Text passage:
————————

Festeryga added voters are seeing that she is willing to work hard as she is campaigning daily in the riding. She has also been holding meet-and-greets around the area and has appeared at several festivals in the region.

“The voters are seeing I’m working hard and I’m working hard for them,” she said, adding she is hopeful Trudeau will visit Essex at some point this election campaign.

NDP candidate Tracey Ramsey reported that her campaign is “going very strong” and that she believes people are willing to shift the way they vote and go with Tom Mulcair and the NDP.

“The momentum is building and building. It’s getting stronger as we go along, which is so positive,” said Ramsey. “I think there is a deep desire for change. People are excited about going in a different direction and that means the NDP in Essex.”

Jobs continue to be an issue, she added, stating the NDP has a “clear” plan to create jobs by cutting taxes for small and medium-sized businesses. She said she has been hearing people are opposed to a $36 billion cut in health care transfer payments to provinces, something she said the Conservatives favour. The ongoing Mike Duffy trial has also having an impact locally, added Ramsey.

“It’s tough to escape from and people are tired of corruption in the government,” she said.

Treatment of veterans is another issue Ramsey said she is hearing as she accused incumbent MP Jeff Watson of having a “lack of commitment” and an inability “to stand up and fight for the people who fought for our country.” The NDP would reopen veterans affairs offices in Canada, she added.

People are coming to her campaign office and asking how they can help, Ramsey continued, and that there is an excitement in the riding for her campaign.

————————

Entries shown:
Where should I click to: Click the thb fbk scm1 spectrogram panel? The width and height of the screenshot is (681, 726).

————————

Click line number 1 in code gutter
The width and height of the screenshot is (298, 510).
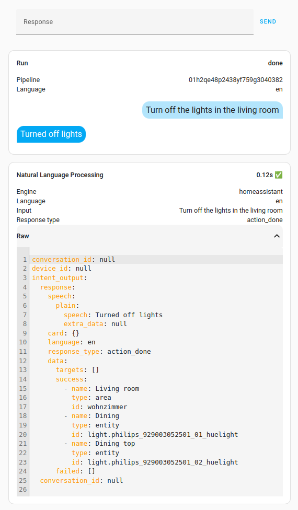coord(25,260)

————————

Work order 1: Using the Essex campaign text, decide whether each statement agrees with it. Answer yes or no for each, and quote the words that settle it. (a) Ramsey says the NDP plans to create jobs by cutting taxes for small and medium-sized businesses. (b) Festeryga says Trudeau has already visited Essex during this campaign. (c) The NDP would close veterans affairs offices.
Work order 2: From the Essex campaign text, extract everything from "Jobs continue to" down to "locally, added Ramsey.", copying it word for word.

Answer box 1:
(a) Yes: "the NDP has a “clear” plan to create jobs by cutting taxes for small and medium-sized businesses"
(b) No: "she is hopeful Trudeau will visit Essex at some point this election campaign"
(c) No: "The NDP would reopen veterans affairs offices in Canada"

Answer box 2:
Jobs continue to be an issue, she added, stating the NDP has a “clear” plan to create jobs by cutting taxes for small and medium-sized businesses. She said she has been hearing people are opposed to a $36 billion cut in health care transfer payments to provinces, something she said the Conservatives favour. The ongoing Mike Duffy trial has also having an impact locally, added Ramsey.